In these moments, when I’m searching the internet looking for a product or service that my company or business might need to implement, to stay ahead of the competition, sometimes I know exactly what the solution I’m looking for is, and sometimes I don’t. At this time of day, I can’t pick up the phone to call a sales rep—and thankfully, no one can pick up the phone to call me—so the content of those websites is my only tool in determining if they’re going to be useful to me or not. This common scenario is the perfect representation of one of the most important fundamentals of doing business today: “Your website meets your prospects before you do.”


How Do Your Visitors Reach Your Website?

So consider that there are only four ways you can arrive on a website:

  1. Direct: A prospect may type the URL directly into their browser because they already know it and may revisit using a browser bookmark.
  2. Referral: Visitors may reach your website by clicking on a link from an email, social media, other file, other website etc.
  3. Organic Search: Prospects might key a term into a search engine, such as Google, and follow a link to your website from search results. 
  4. Paid Search –The same process as organic search, but instead a prospect follows an advertised link, or by clicks on an advertisement on a website.

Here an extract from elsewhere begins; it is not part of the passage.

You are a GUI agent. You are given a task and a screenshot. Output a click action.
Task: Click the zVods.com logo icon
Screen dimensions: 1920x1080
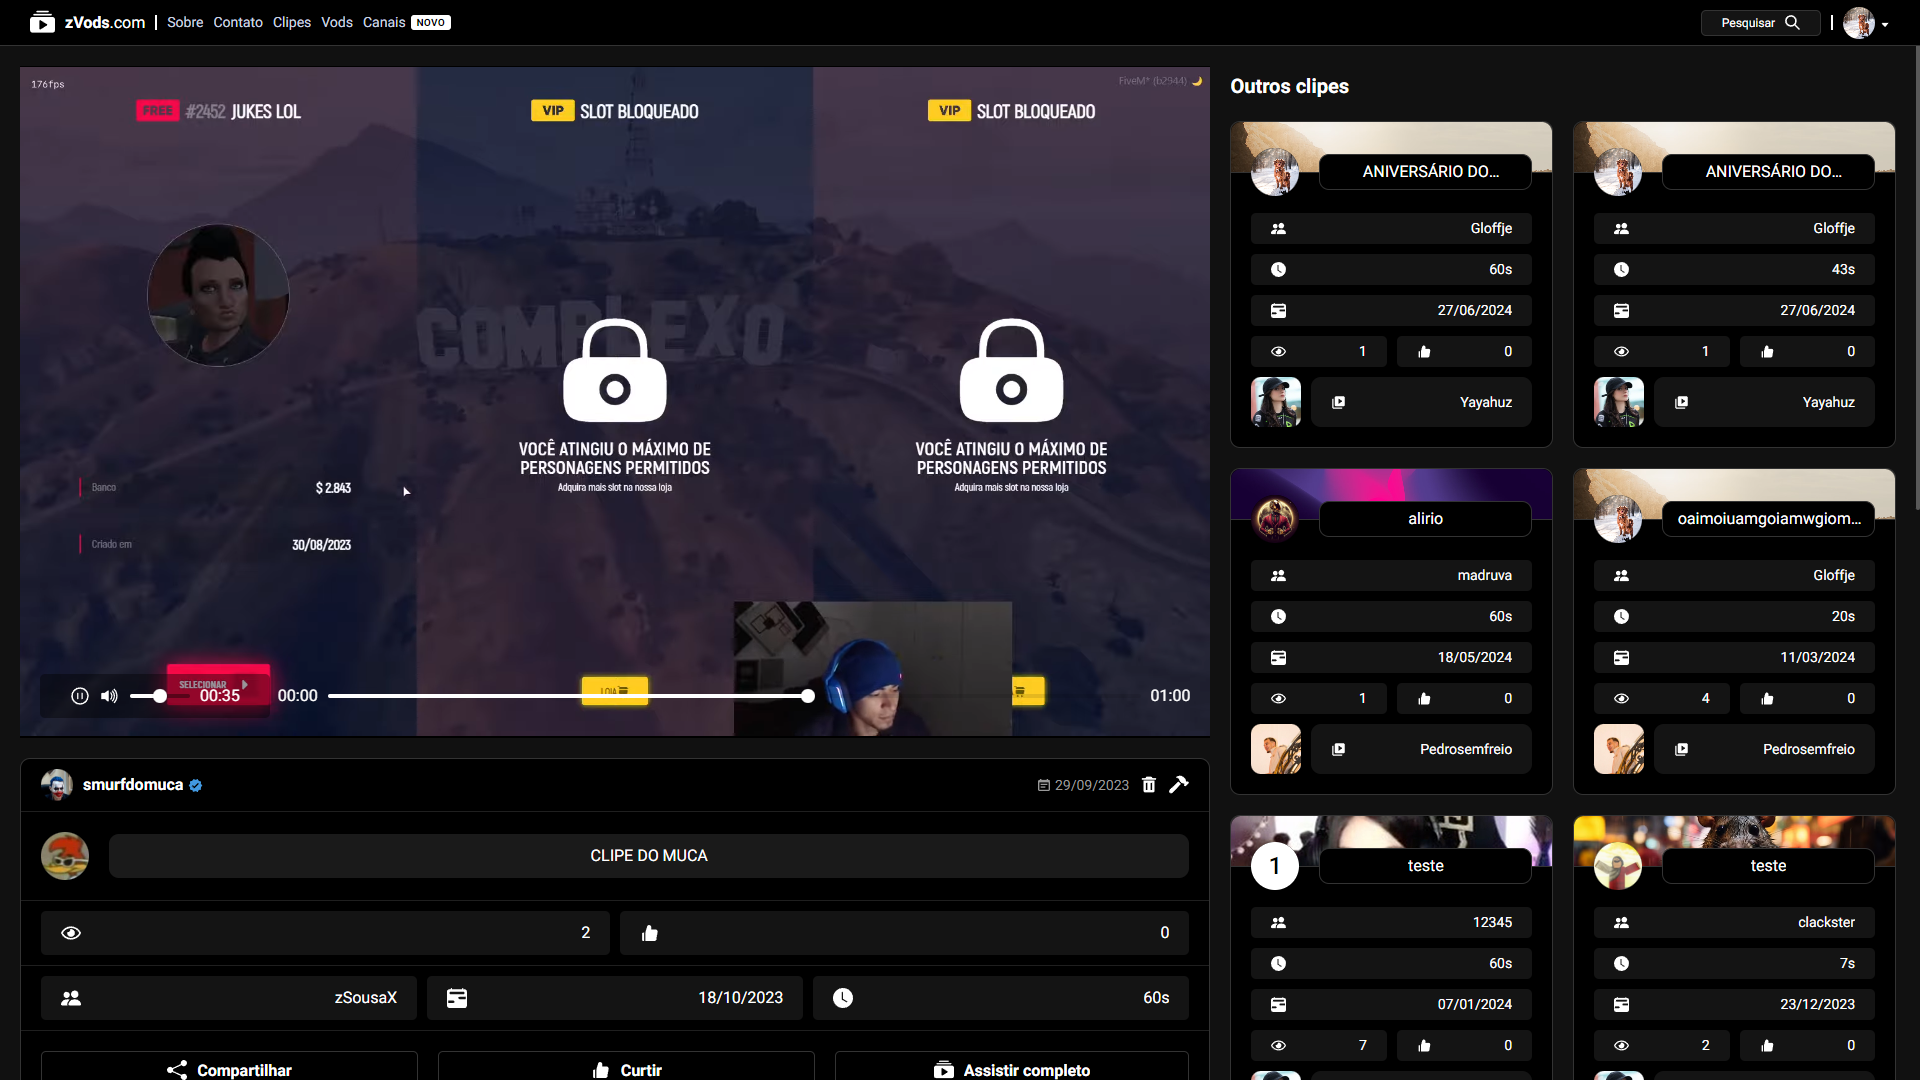(x=42, y=22)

Firstly prospects may land directly on your website as they know you company name as a result of your profile in the marketplace. There is no substitution for good marketing and promotion, whether that is PR, word of mouth referrals or direct promotion.

Secondly,  click throughs from other activity can make a significant impact on the volume of visitors. Email still has the ability to catch people at the right time, although I do not in any way condone spam. Deliberately targeted emails to defined individuals in a target market offering more than “Do you want to buy one of these?” is still an appropriate and efficient method of communication with your target market. But be careful and make sure it is well targeted.

Points three and four come from a clearly search engine optimised website. Organic search, in most B2B environments delivers somewhere in the region of 75% of traffic to a well optimised site. Paid media, if targeted well, will also deliver interested parties to your website but remember that you can reduce your expenditure and rank higher by having a high quality score.

Unsure what paid media is? Click here and find out!

Finally, please consider once you’ve got someone to arrive on your website, it is absolutely vital that you engage with them. Make sure your website has the opportunity for visitors to leave footprints like contact details, and ensure your content is relevant, engaging and – I can’t emphasise this strongly enough- explains exactly what you do for your customers.


Closing tip: There are a specific number of ways that people can find your website. When they do, make sure they can directly engage with you and understand exactly what you do. You may only get one chance to engage that prospect.